Oz tem aquele encanto raro de superprodução honesta que, provavelmente por artes do acaso, acaba mexendo em algum canto do inconsciente das pessoas e por isso se torna inesquecível. Não dá, de fato, para esquecer a adolescente Dorothy cantando ‘‘Over the Rainbow’’ num momento culminante da história. Um must emocional que Judy Garland, como cantora, levaria anos mais tarde a uma privilegiada platéia presente no Carnegie Hall em 1961. Sinatra, Rock Hudson, Henry Fonda, Spencer Tracy, Julie Andrew estavam lá. Conta-se que esses happy few choraram lágrimas de esguicho vendo-a e ouvindo-a cantar. Ela acabara de sair de uma daquelas descidas ao inferno, movidas a álcool e drogas, e sem nenhum Virgílio por perto para protegê-la. Revivia no palco.
Depois de Oz veio a fase dos musicais em que atuava como vedete, ao lado de Fred Astaire e Gene Kelly - filmes em geral dirigidos por Vincent Minelli (marido, durante algum tempo, e pai de sua filha Liza). Judy logo em seguida entrou em crise brava. Conta-se que trabalhava como um remador de Ben-Hur e se habitou às populares ‘‘bolinhas’’ para aguentar o tranco. Em 1950, uma grave depressão quase a levou ao suicídio. Ressurge com o maravilhoso melô de George Cukor, ‘‘Nasce uma Estrela’’. Pela primeira vez mostrava suas virtudes de atriz dramática, talento não explorado até então.

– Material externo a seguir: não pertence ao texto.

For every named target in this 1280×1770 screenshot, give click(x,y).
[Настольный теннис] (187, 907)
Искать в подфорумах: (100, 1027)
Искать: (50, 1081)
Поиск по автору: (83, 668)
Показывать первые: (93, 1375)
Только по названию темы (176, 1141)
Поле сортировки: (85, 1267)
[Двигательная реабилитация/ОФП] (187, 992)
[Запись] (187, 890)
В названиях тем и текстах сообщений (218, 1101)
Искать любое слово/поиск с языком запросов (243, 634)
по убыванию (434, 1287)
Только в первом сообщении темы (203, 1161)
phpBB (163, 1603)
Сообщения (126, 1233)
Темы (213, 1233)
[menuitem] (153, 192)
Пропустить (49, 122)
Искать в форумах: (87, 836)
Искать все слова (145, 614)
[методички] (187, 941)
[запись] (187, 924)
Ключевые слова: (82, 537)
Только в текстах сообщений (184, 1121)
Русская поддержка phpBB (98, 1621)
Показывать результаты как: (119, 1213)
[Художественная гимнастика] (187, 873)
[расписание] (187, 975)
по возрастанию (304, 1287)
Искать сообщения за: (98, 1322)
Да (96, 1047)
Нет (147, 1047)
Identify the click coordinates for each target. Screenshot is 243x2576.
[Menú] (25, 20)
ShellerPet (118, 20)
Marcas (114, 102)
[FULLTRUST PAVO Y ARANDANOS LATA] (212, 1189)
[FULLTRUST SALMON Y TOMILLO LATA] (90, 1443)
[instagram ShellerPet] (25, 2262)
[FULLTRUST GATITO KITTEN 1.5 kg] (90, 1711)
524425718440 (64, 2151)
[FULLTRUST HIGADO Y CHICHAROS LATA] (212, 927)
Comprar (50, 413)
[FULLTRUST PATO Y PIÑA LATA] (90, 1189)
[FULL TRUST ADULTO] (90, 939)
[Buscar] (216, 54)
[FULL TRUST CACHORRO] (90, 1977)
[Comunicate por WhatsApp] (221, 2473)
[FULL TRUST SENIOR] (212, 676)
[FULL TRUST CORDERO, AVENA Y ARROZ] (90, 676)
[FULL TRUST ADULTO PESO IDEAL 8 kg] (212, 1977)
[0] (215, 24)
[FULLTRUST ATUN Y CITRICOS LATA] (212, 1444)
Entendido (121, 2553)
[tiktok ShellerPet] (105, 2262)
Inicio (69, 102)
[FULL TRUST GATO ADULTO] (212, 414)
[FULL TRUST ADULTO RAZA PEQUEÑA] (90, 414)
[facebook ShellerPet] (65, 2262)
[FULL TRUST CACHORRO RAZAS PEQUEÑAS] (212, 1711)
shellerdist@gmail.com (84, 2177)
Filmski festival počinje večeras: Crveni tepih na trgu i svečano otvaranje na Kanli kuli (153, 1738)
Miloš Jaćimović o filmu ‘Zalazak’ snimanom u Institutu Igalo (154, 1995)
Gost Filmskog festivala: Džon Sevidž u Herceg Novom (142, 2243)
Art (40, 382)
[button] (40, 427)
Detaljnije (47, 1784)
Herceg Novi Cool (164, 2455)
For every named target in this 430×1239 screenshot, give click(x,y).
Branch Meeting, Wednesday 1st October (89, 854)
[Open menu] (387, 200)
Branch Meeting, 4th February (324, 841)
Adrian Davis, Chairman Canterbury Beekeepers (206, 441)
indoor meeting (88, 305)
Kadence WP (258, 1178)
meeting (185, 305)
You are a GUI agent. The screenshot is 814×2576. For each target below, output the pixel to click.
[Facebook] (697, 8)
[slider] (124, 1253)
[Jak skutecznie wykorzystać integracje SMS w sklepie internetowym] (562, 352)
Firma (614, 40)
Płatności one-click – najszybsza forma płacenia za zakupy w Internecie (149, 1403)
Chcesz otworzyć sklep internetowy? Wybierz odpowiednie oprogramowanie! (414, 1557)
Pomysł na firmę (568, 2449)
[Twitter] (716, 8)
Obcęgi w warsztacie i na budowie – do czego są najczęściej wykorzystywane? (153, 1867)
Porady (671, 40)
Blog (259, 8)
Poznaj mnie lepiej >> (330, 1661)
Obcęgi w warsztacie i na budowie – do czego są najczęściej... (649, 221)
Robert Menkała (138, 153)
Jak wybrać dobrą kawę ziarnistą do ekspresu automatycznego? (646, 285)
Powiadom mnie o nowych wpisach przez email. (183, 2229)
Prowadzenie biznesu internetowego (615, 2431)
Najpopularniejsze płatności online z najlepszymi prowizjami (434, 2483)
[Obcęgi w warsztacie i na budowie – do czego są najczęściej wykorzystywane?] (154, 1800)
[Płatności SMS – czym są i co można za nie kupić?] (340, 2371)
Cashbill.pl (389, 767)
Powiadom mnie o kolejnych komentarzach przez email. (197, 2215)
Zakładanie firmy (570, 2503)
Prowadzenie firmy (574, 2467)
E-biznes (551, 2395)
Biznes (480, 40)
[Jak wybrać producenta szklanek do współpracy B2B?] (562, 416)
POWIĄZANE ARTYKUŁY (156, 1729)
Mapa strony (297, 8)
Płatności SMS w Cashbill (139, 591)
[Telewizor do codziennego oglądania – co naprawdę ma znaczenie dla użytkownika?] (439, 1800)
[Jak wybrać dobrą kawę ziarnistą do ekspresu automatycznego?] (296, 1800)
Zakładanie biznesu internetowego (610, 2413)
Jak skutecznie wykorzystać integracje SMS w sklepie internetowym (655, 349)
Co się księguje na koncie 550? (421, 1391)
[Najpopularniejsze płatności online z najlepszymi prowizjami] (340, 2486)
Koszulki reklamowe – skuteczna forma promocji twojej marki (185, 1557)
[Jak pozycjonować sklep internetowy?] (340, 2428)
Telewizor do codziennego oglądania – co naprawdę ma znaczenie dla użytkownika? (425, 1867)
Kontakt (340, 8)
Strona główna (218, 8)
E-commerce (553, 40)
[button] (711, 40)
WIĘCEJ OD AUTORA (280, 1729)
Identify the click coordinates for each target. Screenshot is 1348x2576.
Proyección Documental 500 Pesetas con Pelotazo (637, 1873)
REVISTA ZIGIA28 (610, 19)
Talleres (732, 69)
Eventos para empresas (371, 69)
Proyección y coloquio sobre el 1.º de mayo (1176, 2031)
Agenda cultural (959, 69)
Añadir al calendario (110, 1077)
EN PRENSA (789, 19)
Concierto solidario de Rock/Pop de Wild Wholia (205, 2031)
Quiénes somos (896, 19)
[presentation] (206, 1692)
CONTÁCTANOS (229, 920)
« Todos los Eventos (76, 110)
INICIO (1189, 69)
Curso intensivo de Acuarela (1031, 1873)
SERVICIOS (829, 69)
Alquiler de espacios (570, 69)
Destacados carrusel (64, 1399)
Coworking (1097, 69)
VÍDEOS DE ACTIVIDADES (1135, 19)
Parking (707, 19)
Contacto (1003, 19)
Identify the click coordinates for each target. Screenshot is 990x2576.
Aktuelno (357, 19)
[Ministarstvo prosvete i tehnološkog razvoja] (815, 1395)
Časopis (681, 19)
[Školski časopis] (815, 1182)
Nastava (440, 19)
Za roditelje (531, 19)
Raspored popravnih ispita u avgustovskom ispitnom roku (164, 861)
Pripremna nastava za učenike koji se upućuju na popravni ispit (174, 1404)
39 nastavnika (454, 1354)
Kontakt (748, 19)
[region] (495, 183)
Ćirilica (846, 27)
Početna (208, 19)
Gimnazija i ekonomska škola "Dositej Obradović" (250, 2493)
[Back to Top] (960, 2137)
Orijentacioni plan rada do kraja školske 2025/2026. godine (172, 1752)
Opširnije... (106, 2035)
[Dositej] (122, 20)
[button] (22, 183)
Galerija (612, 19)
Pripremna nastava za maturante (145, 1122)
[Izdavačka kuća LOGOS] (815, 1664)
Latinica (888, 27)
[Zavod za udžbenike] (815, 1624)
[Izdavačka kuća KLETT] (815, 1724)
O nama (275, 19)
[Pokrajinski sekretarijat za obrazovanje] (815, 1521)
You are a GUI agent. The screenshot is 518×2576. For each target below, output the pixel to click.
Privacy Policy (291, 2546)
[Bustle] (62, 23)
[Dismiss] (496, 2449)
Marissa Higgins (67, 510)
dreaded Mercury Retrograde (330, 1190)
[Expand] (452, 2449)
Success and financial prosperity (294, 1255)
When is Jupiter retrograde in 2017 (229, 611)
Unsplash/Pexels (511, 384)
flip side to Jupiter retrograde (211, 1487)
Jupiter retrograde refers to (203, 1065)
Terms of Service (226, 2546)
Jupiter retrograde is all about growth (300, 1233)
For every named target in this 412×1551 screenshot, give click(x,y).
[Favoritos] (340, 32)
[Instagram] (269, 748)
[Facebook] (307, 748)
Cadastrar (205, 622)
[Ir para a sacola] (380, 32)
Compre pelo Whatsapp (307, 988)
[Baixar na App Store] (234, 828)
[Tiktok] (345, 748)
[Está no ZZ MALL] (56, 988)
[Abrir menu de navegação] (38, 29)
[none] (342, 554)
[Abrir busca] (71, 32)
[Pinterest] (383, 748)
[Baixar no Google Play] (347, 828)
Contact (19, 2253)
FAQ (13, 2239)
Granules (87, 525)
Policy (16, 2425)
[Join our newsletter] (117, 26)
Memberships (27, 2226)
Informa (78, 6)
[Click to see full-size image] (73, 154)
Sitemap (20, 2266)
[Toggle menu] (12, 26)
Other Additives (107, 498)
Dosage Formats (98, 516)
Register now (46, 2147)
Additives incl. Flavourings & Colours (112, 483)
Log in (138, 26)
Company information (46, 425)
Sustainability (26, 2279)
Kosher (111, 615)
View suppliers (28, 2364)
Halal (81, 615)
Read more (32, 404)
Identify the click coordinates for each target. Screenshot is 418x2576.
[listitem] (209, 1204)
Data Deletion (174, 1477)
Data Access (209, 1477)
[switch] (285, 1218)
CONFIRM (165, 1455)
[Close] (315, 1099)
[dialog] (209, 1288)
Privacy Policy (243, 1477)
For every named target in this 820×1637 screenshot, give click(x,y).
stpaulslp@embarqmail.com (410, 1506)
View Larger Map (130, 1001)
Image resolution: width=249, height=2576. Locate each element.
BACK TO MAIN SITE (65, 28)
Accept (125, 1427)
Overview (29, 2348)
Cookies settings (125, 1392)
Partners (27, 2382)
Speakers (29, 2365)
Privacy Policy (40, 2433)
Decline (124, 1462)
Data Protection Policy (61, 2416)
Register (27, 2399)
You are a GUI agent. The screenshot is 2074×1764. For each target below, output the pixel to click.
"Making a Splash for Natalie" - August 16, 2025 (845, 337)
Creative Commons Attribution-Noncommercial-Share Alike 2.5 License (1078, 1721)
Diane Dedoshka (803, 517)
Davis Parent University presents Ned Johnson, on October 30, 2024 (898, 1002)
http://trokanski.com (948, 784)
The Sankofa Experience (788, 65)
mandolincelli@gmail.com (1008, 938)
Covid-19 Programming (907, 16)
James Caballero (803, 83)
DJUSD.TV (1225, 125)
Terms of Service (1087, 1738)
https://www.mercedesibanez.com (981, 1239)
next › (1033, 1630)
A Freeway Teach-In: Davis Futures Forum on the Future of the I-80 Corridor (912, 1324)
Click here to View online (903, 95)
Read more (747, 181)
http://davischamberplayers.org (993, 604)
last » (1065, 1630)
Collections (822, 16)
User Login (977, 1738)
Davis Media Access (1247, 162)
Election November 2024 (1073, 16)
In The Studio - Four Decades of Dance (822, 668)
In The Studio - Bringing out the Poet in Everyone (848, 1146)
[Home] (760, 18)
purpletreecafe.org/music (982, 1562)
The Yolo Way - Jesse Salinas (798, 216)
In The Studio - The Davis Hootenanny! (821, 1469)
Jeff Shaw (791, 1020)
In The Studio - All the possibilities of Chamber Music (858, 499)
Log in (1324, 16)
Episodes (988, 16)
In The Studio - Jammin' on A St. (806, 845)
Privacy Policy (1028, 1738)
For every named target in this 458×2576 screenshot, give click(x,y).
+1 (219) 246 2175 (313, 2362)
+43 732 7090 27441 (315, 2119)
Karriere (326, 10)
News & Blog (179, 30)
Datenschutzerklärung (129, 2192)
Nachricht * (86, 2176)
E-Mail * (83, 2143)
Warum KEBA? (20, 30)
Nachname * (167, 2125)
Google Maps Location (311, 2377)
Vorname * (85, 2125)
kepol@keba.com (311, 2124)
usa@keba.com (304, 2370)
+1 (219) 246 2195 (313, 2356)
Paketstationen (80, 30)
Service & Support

Depois de alguns trabalhos que obviamente não se contam entre os melhores, espanta a todos com sua interpretação em ‘‘Julgamento de Nuremberg’’, de Stanley Kramer. Aqui é a atriz, mesmo, se impondo. Aceita o papel de uma mulher feia e precocemente envelhecida, cujo testemunho perturbador se torna o centro da trama.
O resto da filmografia dela não conta. Ou não conta para o público cinéfilo. Sabe-se que ela tentou algumas vezes endireitar a vida e não conseguiu. Foi encontrada morta, em 1969, em Londres. Tinha 47 anos e aparência de 70 ou mais.